Posting’s been a bit slower, as I try to finish grading a set of exams. In the meantime, here’s something different. One of the historical figures that I discuss in my constitutional law courses is Alexander Hamilton. It would be difficult to overstate Hamilton’s importance in American history. There are his military contributions as aide-de-camp and line officer for General Washington, including his bravery at the decisive battle of Yorktown against General Lord Cornwallis’s redcoats. His political involvement and intrigues in the new Confederation government, including his rumored participation in the Newburgh plot by disaffected officers of the Continental Army, which was put down by personal appeal from General Washington. His contributions to constitutional change through, initially, the Annapolis Convention in 1786 and then, the Philadelphia Convention of 1787, especially his authorship of most of The Federalist Papers in support of the Constitution during the New York and Virginia ratifying conventions. One of those papers presents the argument for a strong judiciary and a defense of constitutional judicial review echoed in the Supreme Court’s Marbury v. Madison decision. His creation of a sound American financial structure in the early 1790s through his three reports on The Debt, Banking, and Manufactures, the constitutional arguments for which were replicated in the Supreme Court’s McCulloch v. Maryland decision. His construction of a broad constitutional theory of executive power to influence George Washington in his proclamation of American neutrality in the naval war between the French Republic and Great Britain, a position eagerly followed by Abraham Lincoln and successive administrations since.

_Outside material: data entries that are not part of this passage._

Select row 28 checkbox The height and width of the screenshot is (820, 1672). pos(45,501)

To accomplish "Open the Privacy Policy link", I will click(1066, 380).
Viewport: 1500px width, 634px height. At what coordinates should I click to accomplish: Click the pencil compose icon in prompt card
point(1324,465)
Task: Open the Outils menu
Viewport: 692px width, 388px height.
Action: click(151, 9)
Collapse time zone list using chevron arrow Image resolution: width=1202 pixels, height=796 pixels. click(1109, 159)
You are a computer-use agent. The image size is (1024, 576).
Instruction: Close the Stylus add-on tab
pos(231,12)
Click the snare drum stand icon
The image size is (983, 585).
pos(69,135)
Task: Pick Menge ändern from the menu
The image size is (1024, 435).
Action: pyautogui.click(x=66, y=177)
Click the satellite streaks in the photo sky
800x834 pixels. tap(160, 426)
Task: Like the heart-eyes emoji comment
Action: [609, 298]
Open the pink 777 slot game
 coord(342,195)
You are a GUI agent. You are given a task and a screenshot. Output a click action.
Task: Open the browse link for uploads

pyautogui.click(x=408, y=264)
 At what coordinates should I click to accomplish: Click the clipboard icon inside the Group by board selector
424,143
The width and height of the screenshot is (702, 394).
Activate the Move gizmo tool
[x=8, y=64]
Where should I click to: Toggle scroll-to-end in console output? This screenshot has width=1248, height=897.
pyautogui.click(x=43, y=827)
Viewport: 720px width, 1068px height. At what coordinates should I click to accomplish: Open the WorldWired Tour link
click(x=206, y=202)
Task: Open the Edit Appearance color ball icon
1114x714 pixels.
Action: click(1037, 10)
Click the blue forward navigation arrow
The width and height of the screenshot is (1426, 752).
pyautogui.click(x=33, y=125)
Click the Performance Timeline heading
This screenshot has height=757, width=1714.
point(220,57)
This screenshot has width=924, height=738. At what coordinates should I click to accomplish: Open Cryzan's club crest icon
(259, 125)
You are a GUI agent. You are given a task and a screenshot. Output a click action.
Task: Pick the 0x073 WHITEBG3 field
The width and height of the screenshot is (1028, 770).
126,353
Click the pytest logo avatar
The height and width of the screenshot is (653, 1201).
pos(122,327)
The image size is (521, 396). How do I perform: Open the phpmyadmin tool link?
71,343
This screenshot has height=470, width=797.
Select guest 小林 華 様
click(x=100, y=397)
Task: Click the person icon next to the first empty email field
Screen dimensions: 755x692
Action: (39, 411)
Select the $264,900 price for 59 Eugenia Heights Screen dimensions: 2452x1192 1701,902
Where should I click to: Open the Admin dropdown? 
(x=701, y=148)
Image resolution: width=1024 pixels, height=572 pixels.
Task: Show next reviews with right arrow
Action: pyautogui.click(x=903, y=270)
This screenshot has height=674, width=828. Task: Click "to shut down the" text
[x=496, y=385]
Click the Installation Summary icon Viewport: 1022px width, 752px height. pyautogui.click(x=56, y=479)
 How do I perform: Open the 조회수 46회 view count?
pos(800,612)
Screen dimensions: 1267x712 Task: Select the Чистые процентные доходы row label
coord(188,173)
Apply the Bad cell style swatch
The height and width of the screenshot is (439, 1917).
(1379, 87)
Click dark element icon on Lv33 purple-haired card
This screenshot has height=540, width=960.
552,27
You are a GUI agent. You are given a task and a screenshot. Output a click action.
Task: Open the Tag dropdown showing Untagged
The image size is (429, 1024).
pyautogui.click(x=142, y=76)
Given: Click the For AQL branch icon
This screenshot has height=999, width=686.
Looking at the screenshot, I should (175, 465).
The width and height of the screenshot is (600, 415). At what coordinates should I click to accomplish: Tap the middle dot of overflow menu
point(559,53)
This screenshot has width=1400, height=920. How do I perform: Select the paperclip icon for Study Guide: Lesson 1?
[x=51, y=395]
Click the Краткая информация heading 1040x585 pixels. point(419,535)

In addition to his historical pre-eminence, Hamilton’s personal story is so compelling as to be almost unbelievable. His illegitimate birth in the West Indies. The early death of his father. The early strength of his intellect so apparent to others in his community that they sent him to New York to study at King’s College (Columbia). His wealth as a successful New York lawyer. His rise to power as leader of the Federalist Party and downstate New York politics. His personal scandals, including his adulterous relationship with a woman whose husband tried to extort money from him. His political machinations in moving the deadlocked vote in the House of Representatives in the election for President in 1800 in favor of Thomas Jefferson and against his old political rival from the upstate New York political machine, Aaron Burr. His eventual duel with, and death at the hands of, that same Aaron Burr in 1804.

A fascinating, brilliant, yet very flawed man. Below is a rap performance about the first part of Hamilton’s life. It’s not exactly what one expects from a rapper, especially when the rap is accompanied musically by—a piano. But, then, the rap was at the White House in front of an audience that includes the rapper-in-chief who likes to dress in white shirt and chinos, not exactly “keeping it real” ‘hood attire.

My excitement rose when I saw the part of the headline, “There’s No Washington, D.C.” For a brief moment I envisioned life wthout the multi-trillion dollar federal government. Alas, it was only a reference to the proper geographical designation of that acreage that remains of the original cession by Maryland and Virginia for the construction of a national capital.

I have recently read a number of commenters expound on quotes from Thomas Jefferson. The value of Jefferson to the writer is that he has quotes on almost anything—and various positions on those things. That perhaps shows an agile and flexible mind, one that changes its views over time and in response to new facts or further reflection. Or, it is the sign of an intellectual and political opportunist with no fixed principles. I prefer to think the former. Either way, it can leave one wondering what Jefferson’s principles were. In that regard, one historian published a biography of Jefferson called, American Sphinx.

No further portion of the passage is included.